The Tripartite Free Trade Area (TFTA) is a free trade agreement between three African Regional Economic Communities (RECs), the East African Community (EAC), Common Market for Eastern and Southern Africa (COMESA), and the Southern African Development Community (SADC). This agreement creates a free trade area between 29 African countries, covering about 60% of the continent’s population and combining their total gross domestic product (GDP). This is will bring together about 626 million customers (approximately 8 percent of the world’s population).
From Monday, January 23rd to Tuesday, January 24th 2023, trade experts from seventeen countries under the COMESA-EAC-SADC Tripartite Agreement met in Nairobi, Kenya for the Tripartite Trade Negotiation Forum (TTNF). The experts reviewed progress made on various key issues needed to make the TFTA operational and unlock enhanced trade and investment opportunities. This is intended to benefit the 29 COMESA-EAC-SADC Tripartite Member States. COMESA NEWS
Policymakers ensured that the primary purpose of the agreement is to boost economic growth in the region and create a more competitive regional market. It aims to eliminate many of the trade barriers between these countries, such as tariffs, quotas and other restrictions on trade. This means that African countries will be able to take advantage of tariff-free trade, while businesses will be able to benefit from a wider variety of products. This could ultimately lead to more low-cost, high-quality products as well as improved living standards.

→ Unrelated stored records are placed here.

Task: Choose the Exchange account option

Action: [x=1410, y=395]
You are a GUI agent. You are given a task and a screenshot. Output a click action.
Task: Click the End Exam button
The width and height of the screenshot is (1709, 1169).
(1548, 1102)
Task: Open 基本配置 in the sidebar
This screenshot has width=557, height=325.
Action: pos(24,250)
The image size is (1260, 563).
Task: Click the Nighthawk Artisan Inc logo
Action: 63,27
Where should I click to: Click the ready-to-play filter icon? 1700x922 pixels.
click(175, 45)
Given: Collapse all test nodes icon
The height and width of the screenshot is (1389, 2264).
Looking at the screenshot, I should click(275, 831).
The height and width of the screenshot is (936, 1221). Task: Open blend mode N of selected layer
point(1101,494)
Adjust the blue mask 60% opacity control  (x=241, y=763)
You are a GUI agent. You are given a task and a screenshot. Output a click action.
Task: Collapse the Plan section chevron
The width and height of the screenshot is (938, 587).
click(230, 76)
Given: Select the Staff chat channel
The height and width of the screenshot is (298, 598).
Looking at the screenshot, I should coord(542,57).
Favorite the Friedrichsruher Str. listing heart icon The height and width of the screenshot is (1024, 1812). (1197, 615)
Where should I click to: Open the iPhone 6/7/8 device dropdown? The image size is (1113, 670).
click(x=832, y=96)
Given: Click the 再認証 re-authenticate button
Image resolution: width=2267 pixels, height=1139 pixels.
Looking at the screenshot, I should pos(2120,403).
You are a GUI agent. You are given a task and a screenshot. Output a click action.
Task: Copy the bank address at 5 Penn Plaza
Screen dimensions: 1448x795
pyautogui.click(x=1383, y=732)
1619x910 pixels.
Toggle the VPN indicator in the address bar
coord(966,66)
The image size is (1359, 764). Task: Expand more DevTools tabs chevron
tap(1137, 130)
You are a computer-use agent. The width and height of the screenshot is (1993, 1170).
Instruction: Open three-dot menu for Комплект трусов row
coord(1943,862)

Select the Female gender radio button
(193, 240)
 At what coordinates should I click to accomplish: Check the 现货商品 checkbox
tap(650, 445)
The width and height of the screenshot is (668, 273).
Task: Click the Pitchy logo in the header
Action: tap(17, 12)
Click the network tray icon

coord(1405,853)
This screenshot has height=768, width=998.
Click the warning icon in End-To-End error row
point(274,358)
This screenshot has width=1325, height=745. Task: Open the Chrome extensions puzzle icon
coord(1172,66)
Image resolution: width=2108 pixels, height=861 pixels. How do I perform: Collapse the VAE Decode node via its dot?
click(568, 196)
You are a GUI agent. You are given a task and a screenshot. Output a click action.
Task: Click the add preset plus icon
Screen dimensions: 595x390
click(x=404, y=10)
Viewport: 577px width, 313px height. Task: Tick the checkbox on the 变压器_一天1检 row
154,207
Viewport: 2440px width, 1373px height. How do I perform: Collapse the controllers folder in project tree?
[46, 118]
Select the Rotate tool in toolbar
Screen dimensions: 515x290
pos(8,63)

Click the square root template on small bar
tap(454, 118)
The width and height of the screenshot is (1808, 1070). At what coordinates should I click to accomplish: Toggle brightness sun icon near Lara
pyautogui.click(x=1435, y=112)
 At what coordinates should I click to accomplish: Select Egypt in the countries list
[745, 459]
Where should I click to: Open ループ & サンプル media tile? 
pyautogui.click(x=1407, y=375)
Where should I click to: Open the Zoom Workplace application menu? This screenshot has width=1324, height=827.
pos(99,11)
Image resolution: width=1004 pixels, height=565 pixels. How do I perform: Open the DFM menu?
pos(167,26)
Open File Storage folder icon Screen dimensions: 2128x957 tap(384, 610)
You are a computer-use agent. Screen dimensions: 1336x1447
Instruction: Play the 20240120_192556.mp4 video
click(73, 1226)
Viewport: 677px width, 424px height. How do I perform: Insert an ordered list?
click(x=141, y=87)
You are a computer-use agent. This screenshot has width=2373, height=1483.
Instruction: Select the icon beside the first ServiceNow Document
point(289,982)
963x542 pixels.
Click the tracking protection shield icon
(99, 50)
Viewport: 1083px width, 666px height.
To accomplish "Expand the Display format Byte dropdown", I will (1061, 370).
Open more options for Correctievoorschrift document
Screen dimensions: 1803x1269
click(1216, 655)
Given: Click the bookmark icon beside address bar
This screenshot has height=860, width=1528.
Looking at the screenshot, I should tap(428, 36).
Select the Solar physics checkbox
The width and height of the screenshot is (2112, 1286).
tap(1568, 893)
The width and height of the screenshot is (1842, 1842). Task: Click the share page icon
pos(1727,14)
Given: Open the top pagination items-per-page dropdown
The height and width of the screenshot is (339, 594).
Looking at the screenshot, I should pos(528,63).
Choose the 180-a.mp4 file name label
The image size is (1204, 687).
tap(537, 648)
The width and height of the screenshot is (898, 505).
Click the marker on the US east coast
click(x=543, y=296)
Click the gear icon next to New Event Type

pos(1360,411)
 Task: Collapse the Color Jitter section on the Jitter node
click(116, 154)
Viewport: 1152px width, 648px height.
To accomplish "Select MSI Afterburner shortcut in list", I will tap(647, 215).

The TFTA is expected to create jobs, increase income, and reduce poverty in the region. Increased trade and reduced trade barriers will lead to a larger flow of foreign direct investments into African countries. This can lead to the creation of new businesses and the expansion of existing ones, resulting in increased job opportunities and greater income for individuals.
The TFTA also provides a unique opportunity for investment in technology and infrastructure development. By increasing competition between African countries, it may be possible to create an environment where smaller firms can access finance and resources more easily, thus making it easier for them to invest in innovation and technology. Furthermore, improved infrastructure will facilitate the smooth transportation of goods and services across African borders. This could ultimately lead to better economic growth and higher standards of living.
Moreover, the TFTA will strengthen Africa’s relationship with other countries, creating an open and fair market for African exports. This could make the African market more attractive, resulting in increased foreign investments and access to global markets. This could result in more foreign currency entering the region, helping to strengthen and diversify African economies.
As we prepare for the African Union (AU) Summit in happening in February 2023 at the AU Headquarters (HQ) in Addis Ababa, Ethiopia, let us keep in mind that the TFTA has the prospect of bringing numerous benefits to African countries. It can create jobs, increase income, reduce poverty, and encourage foreign direct investments. We as African Renaissance see the massive potential because it could improve infrastructure and technology and make African exports more attractive to foreign investors.
We call upon the policymakers to remind our leaders as we meet at the AU HQ that we need to implement the TFTA. The TFTA will create an open and fair market that could significantly strengthen African economies.